Review: 12 Essential Skills for Great Preaching

12 Essential Skills for Great Preaching
12 Essential Skills for Great Preaching by Wayne McDill
My rating: 4 of 5 stars

Excellent book. This is one of the most practical books on preaching I’ve read. McDill spends the major part of this book focusing on aspects of preparation and a little bit of space is given to pulpit delivery. I think this balance is right because preaching today suffers more from poor preparation than poor delivery. In fact, many preachers are trying to make up for poor preparation through their efforts in delivery, but that doesn’t work.

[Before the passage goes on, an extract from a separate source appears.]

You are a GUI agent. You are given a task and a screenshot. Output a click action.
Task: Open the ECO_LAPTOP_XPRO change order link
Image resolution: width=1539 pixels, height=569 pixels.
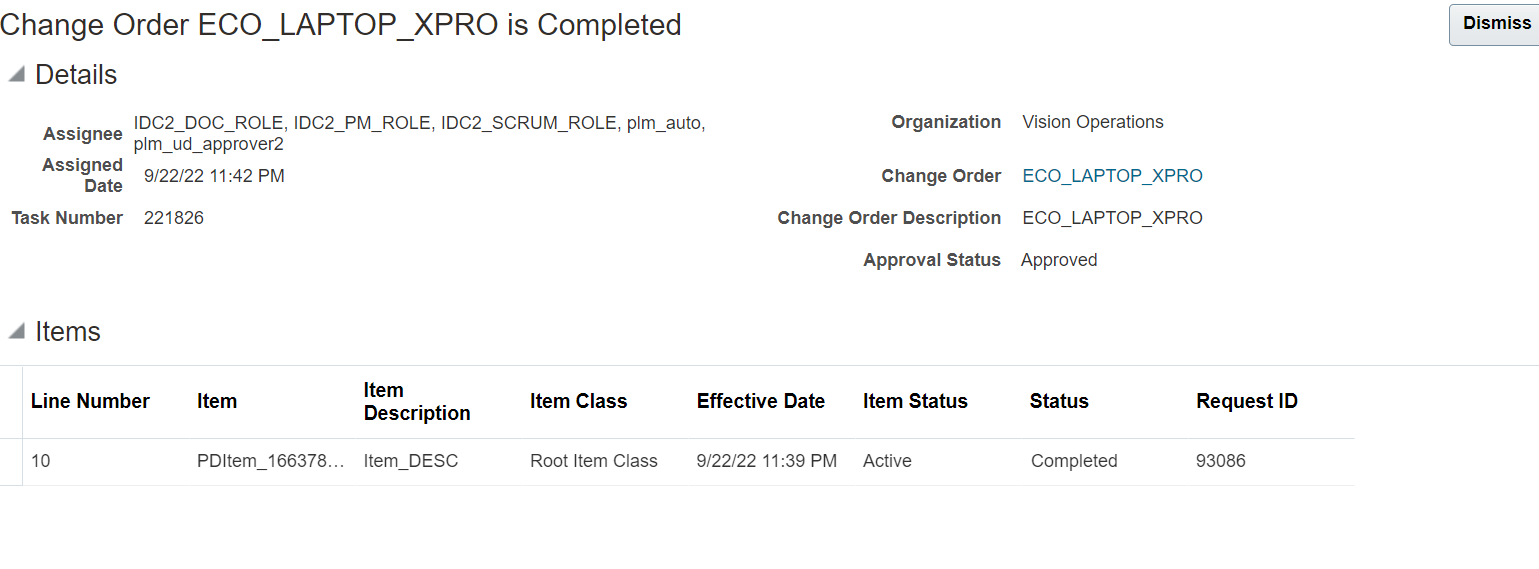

I had a couple of places where I differed with the author. He didn’t push a/v media in preaching, but I think anything that is short of denouncing it in the most strenuous terms is too soft. In this area, I might be a curmudgeon but I don’t see any reason to change the biblical definition of preaching. I think a/v can serve a good purpose in teaching and other settings, but I believe it has no place in preaching. I’m simply giving my view and understanding here, for every servant stands or falls before his own master.

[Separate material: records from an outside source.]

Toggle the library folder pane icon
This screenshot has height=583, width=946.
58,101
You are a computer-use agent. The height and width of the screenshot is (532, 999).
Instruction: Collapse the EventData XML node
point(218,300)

The skills presented for use in interpreting a passage are very good. He gives real practical help for a preacher to work through the passage on his own before opening other books and such. The first skill a preacher needs to develop is getting the meaning of the text. In fact, it is a skill that preachers ought to constantly be developing and honing.

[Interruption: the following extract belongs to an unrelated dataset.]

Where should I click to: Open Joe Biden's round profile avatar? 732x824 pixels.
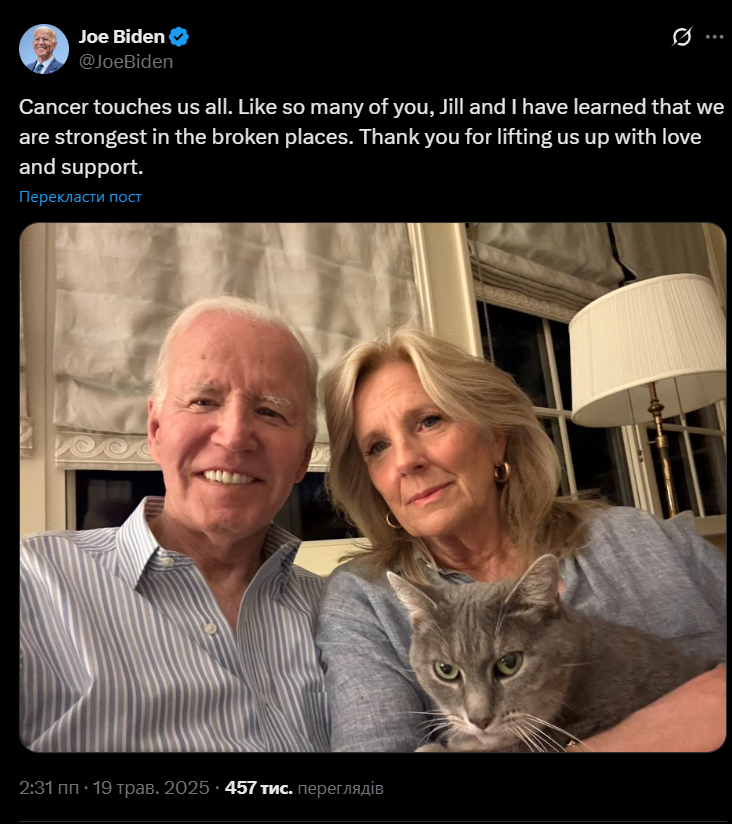click(x=44, y=49)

This is a textbook for seminary courses on preaching. It includes worksheets and samples that are very helpful. For this reason, it will be good to have a hard copy. I read it on Kindle but I will be getting a hard copy to make more use of the worksheets. I definitely recommend this book and I have two words particularly for young preachers. First, this book is packed with a lot of information. That can be overwhelming because you think how can I incorporate all this into preaching? You can focus on a skill at a time and give it the time you need. I certainly suggest starting with the skills of interpreting a passage. Second, I never approach a book like this with the idea of being a slave to it. The author doesn’t that idea for you either. For instance, he mentions mapping out your own plan of preparation. I will end with this caution. Before you can develop your own plan and way of doing things, you need to understand what you are trying to do and what tools can be used to do it. I think this book can help you with that.